Mundurnya Ramondo Gascaro dalam tubuh SORE adalah salah satu kehilangan terbesar baik bagi para Kampiun maupun para personil SORE itu sendiri. Dan lagu "Bantal Keras" adalah ungkapan kehilangan yang mengharukan. Ade Paloh menulis lagu ini untuk sahabatnya yang ia kenal sedari masa hijau dulu. "Dan salahku dia hilang. Terhempas kemarau waktu yang menggarang", lantun Ade pada refren lagu ini yang telah sukses membuat air mata saya menggenang di pelupuk mata. Di satu kesempatan, SORE menyatakan tidak akan membawakan lagu ini pada panggung-panggung selanjutnya. Mungkin lagu ini terlalu berat untuk dilantunkan, karena akan selalu menguak kisah pertemanan di antara mereka yang mengharu biru. 


3. Lala – Morning Star

Mungkin banyak yang mengenal Lala Karmela sebagai seorang aktris sinetron. Namun sebenarnya ia sudah memulai karir musiknya dari tahun 2008. Lala tidak hanya menjadi penyanyi namun ia juga menciptakan lagunya sendiri. Di tahun 2013, Lala merilis album ketiganya dan seperti Ayushita, ia juga bertemu orang yang tepat. Joseph Saryuf (Iyub), otak dari band Santamonica dan orang di balik kesuksesan album-album The Brandals, Bayu Risa, dll didaulat menjadi produser album Lala. Di tangan Iyub, Lala diselamatkan dari tipikal female singer songwriter pada umumnya yang biasanya didominasi oleh gitar akustik atau piano. Lagu "Morning Star" adalah bukti dari kolaborasi yang padu antara Iyub sebagai produser dan Lala sebagai pencipta lagu. Dengan nuansa yang danceable yang disusupi oleh gaya musikal band-band Britania Raya era 90an seperti Dubstar dan Saint Etienne, membuat lagu ini menjadi salah satu lagu yang saya putar dengan rotasi tinggi di tahun 2013.  



2. Tigapagi – Alang-alang

Ada kebahagiaan di diri saya saat menyaksikan band asal Bandung, Tigapagi di tahun 2013 ini akhirnya merilis album penuh perdana dan mendapat apresiasi yang positif dari banyak pihak setelah sebelumnya sekian tahun hidup di bawah radar. Saya mengenal band ini di tahun 2007 saat saya bekerja di majalah Jeune di Bandung. Mereka menjadi band pertama yang saya wawancarai saat itu, ketika mereka baru merilis mini albumnya yang diedarkan sangat terbatas. Tahun berganti, band ini tak kunjung merilis album penuh. Hingga akhirnya Sigit dan kawan-kawan di Tigapagi bertemu Ade Paloh yang jatuh cinta dengan musik mereka dan mau untuk membidani album debut yang telah tertunda sekian lama. 

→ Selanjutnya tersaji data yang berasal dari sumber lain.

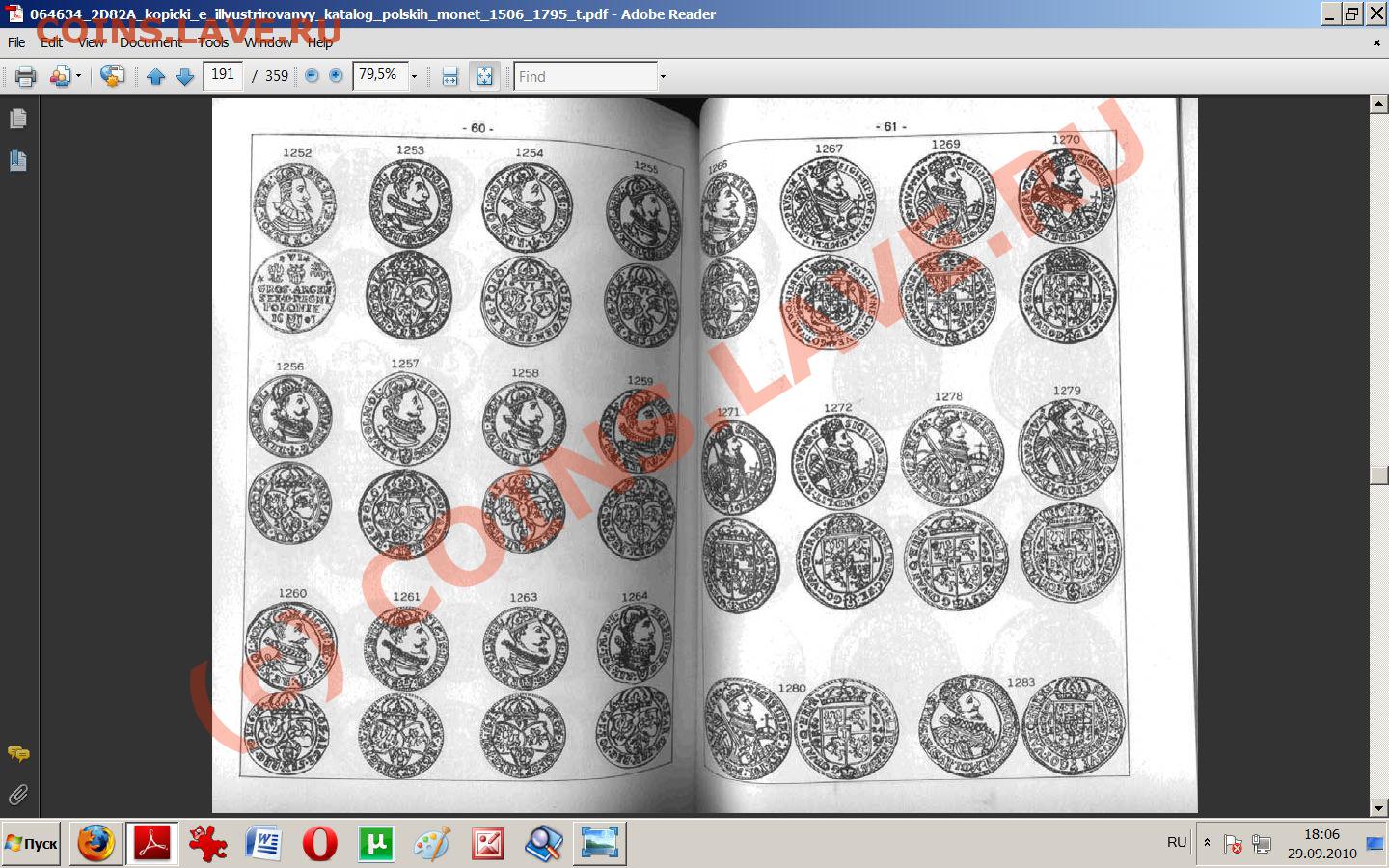
Task: Open the Comments panel in the left sidebar
Action: click(18, 753)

Tepat di tanggal 30 September 2013, album Tigapagi akhirnya dirilis dengan sebuah gebrakan, yaitu semua lagu dalam album terangkai menjadi satu track dengan durasi 65 menit yang semakin menggenapkan tanggal keramat dalam sejarah Indonesia yang menjadi benang merah dari album Roekmana's Reportoire. Lagu "Alang-Alang" menjadi pembuka album yang indah ini dengan lantunan vokal tamu dari sang produser, Ade Paloh. Lagu ini sebenarnya telah dirilis sebelumnya, tepat di hari Tani pada 24 September 2013 namun dengan lantunan suara Sigit Pramudita, vokalis utama Tigapagi. Saya pribadi lebih menyukai "Alang-Alang" versi Sigit. Karena suaranya terdengar lebih selaras dengan lagu, lebih rapuh, lugu dan sederhana jika dibandingkan dengan suara 'mahal' Ade Paloh yang sudah termasyhur. Dari intronya saja "Alang-Alang" sudah membuat saya jatuh hati. Dimulai oleh petikan gitar yang repetitif yang langsung disambut oleh seksi gesek yang menghayutkan. Rasanya seperti disambut oleh kehangatan keluarga saat berjalan pulang ke rumah. 

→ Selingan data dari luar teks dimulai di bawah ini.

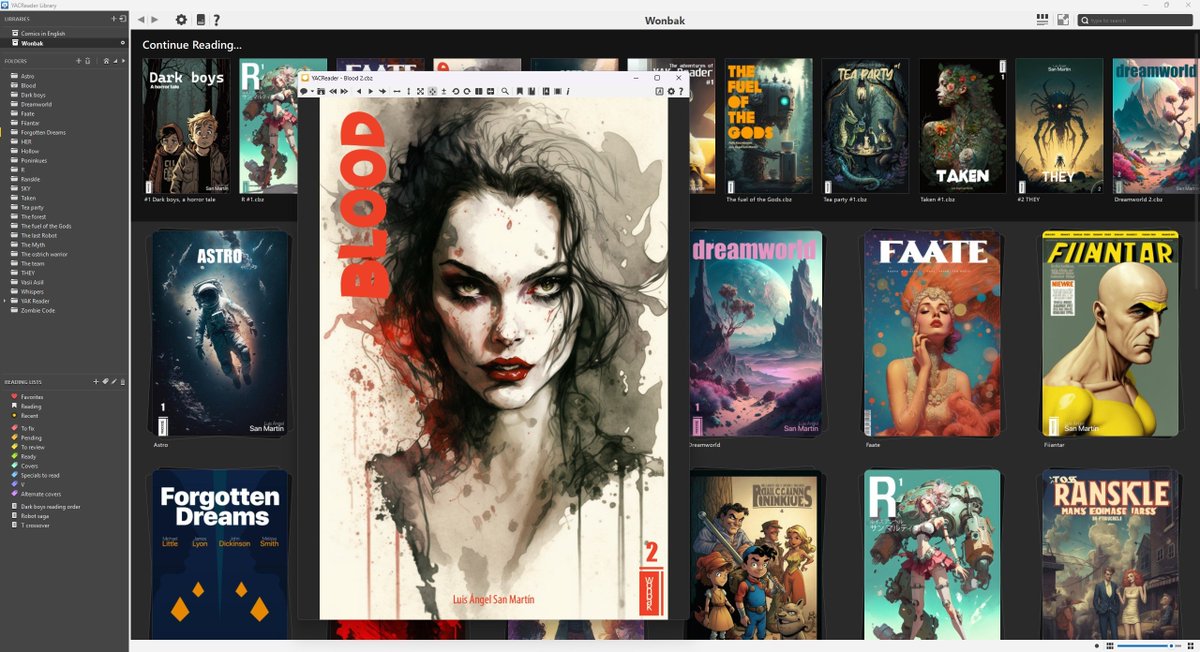1200x652 pixels.
Task: Jump to the next comic with double-arrow icon
Action: (x=344, y=91)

1. Pandai Besi – Laki-Laki Pemalu

Bisa dibilang saya cukup beruntung karena di tahun 2013 ini saya turut menjadi saksi dalam proses kreatifitas dari para personil Efek Rumah Kaca yang merombak lagu-lagu lama mereka menjadi lagu baru di bawah nama Pandai Besi. Awalnya karena pacar saya, Nastasha Abigail diajak Cholil dan Akbar untuk memperkuat departemen vokal latar Pandai Besi, berdampingan dengan Irma Hidayana. Karena salah satu tugas dari seorang kekasih adalah mendukung kegiatan pacar, saya pun jadi sering hadir dalam latihan-latihan Pandai Besi hingga pada proses rekaman di Lokananta, Solo. Saya menyaksikan bagaimana proyek ini yang awalnya hanya menjadi proyek rekreasi untuk pelipur kebosanan para personil Efek Rumah Kaca, akhirnya seiring waktu berkembang menjadi sebuah keluarga baru yang solid di tubuh Efek Rumah Kaca. Para personil Pandai Besi ini juga akhirnya dilibatkan dalam pembuatan album ketiga yang saat ini masih dalam tahap rekaman. 

Karena banyak menghabiskan waktu bersama para Pandai Besi, saya sedikit banyak jadi tahu isi dapur mereka, termasuk latar belakang setiap lagu Efek Rumah Kaca yang diaransemen ulang untuk Pandai Besi ini. Salah satu lagu Pandai Besi yang memiliki cerita menarik adalah "Laki-Laki Pemalu". Awalnya aransemen lagu ini dibuat untuk mendaur lagu "Kamar Gelap". Namun saat proses penempaan berjalan, para Pandai Besi merasa aransemen lagunya tidak sesuai dengan lirik dari lagu tersebut dan malah cocok untuk lagu Efek Rumah Kaca yang lainnya, yakni "Laki-Laki Pemalu". Akhirnya diputuskan aransemen yang sudah ada tersebut menjadi milik lagu "Laki-Laki Pemalu". Dan hasil aransemennya sangat jauh berbeda dibandingkan versi aslinya. Seperti sebuah lagu baru. Lagu ini tercatat sebagai lagu yang terakhir diaransemen dalam album Daur Baur. Saat mendengar hasil rekaman sebelum album dirilis, di antara semua lagu yang ada di Daur Baur, saya merasa lagu ini punya kekuatan tersendiri untuk berdiri sebagai single pertama dalam album ini. Kebetulan Cholil dan teman-teman lain di Pandai Besi juga merasakan hal yang sama terhadap lagu ini. Akhirnya disepakati, "Laki-Laki Pemalu" menjadi single pertama dari album Daur, Baur.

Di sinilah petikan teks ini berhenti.